**Work to complete**
In the ComfyUI video text below, turn the paragraph starting "Overly sharp or defined edges" into a bulleted list that keeps its main points.

**Document section**
-- Opening Marker --

I also asked for a negative prompt:

Can you also create a negative prompt as the model also requires one?

And this is what I got:

Overly sharp or defined edges on the spheres, instead opt for soft, rounded forms. Harsh shadows or unflattering lighting that creates unsightly dark spots or highlights. Distinctive textures or patterns on the water or reflective surface below, instead aim for a smooth, glass-like finish. Bright, saturated colors that overpower the overall mood, instead focus on subtle, muted tones. Unnatural or unrealistic reflections on the spheres’ surfaces, such as mirror-like duplicates of surrounding objects. Any visible artifacts or noise in the image, particularly around the off-white border or background.

And here is the result:

comfyui-video-nvidia-cosmos-result-05

Well, HunyuanVideo did better without the AI optimized prompt. So what does HunyuanVideo produces when using the positive prompt above:

As you can see it’s not that easy. A lot to experiment with. The main problem is of course that it takes quite long to generate the videos. So there is basically only one try every 10 minutes or so…

Loading the image to video workflow

One advantage about NVIDIA Cosmos is that you can also create videos from one or more images. So lets try that too.

comfyui-video-nvidia-cosmos-workflow-01

Select Workflow (1) and Open (2). Open the workflow file image_to_video_cosmos_7B.json. You should get something like this:

comfyui-video-nvidia-cosmos-workflow-img2vid-00

My idea was to use an image that I generated earlier with ComfyUI and FLUX.1-dev from a book cover as a starting point (it’s already loaded in the screenshot above):

comfyui-video-nvidia-cosmos-workflow-img2vid-01

I used Open WebUI to upload the picture using the Llama 3.2-vision:11b model to create a positive prompt to describe the video motion. The prompt was:

The image shows a few smaller spheres around a central, bigger sphere. I want to use a AI video model to create a video out of that image. Please describe a motion in detail in around five to seven sentences were the central, bigger sphere starts rotation slowly while getting faster over time. While this sphere rotates faster, the smaller spheres around that one should be fly away over time because of the fast rotation of the bigger sphere.

-- Closing Marker --

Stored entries
-- Opening Marker --

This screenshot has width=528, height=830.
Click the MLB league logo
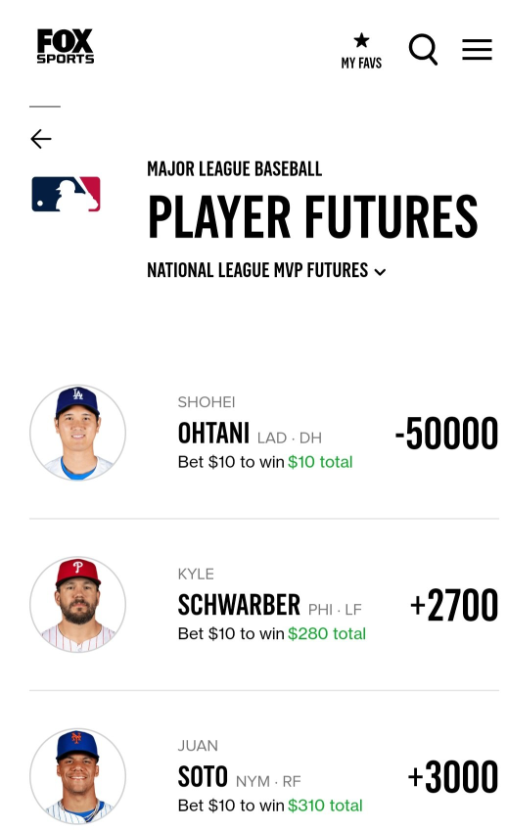click(66, 194)
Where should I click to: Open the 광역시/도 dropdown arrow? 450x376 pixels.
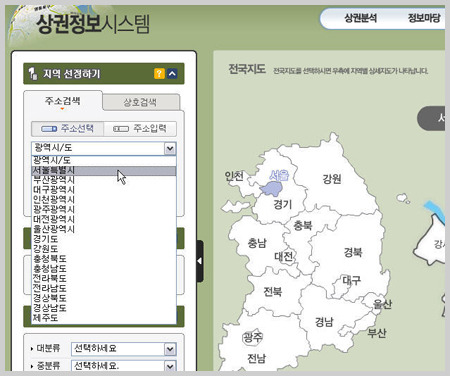[x=170, y=148]
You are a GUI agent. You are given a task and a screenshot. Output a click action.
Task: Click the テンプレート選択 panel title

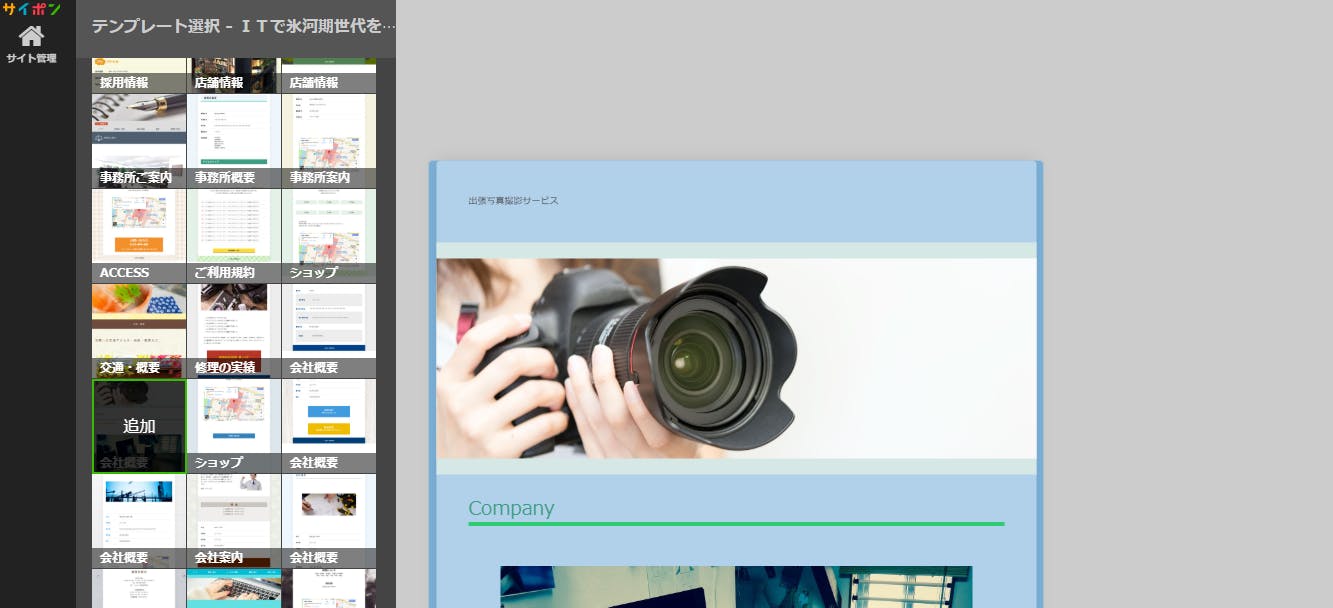coord(237,26)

-- Closing Marker --

**Exercise response**
- Overly sharp or defined edges on the spheres; use soft, rounded forms instead.
- Harsh shadows or unflattering lighting that create unsightly dark spots or highlights.
- Distinctive textures or patterns on the water or reflective surface below; aim for a smooth, glass-like finish.
- Bright, saturated colors that overpower the overall mood; focus on subtle, muted tones.
- Unnatural or unrealistic reflections on the spheres' surfaces, such as mirror-like duplicates of surrounding objects.
- Any visible artifacts or noise, particularly around the off-white border or background.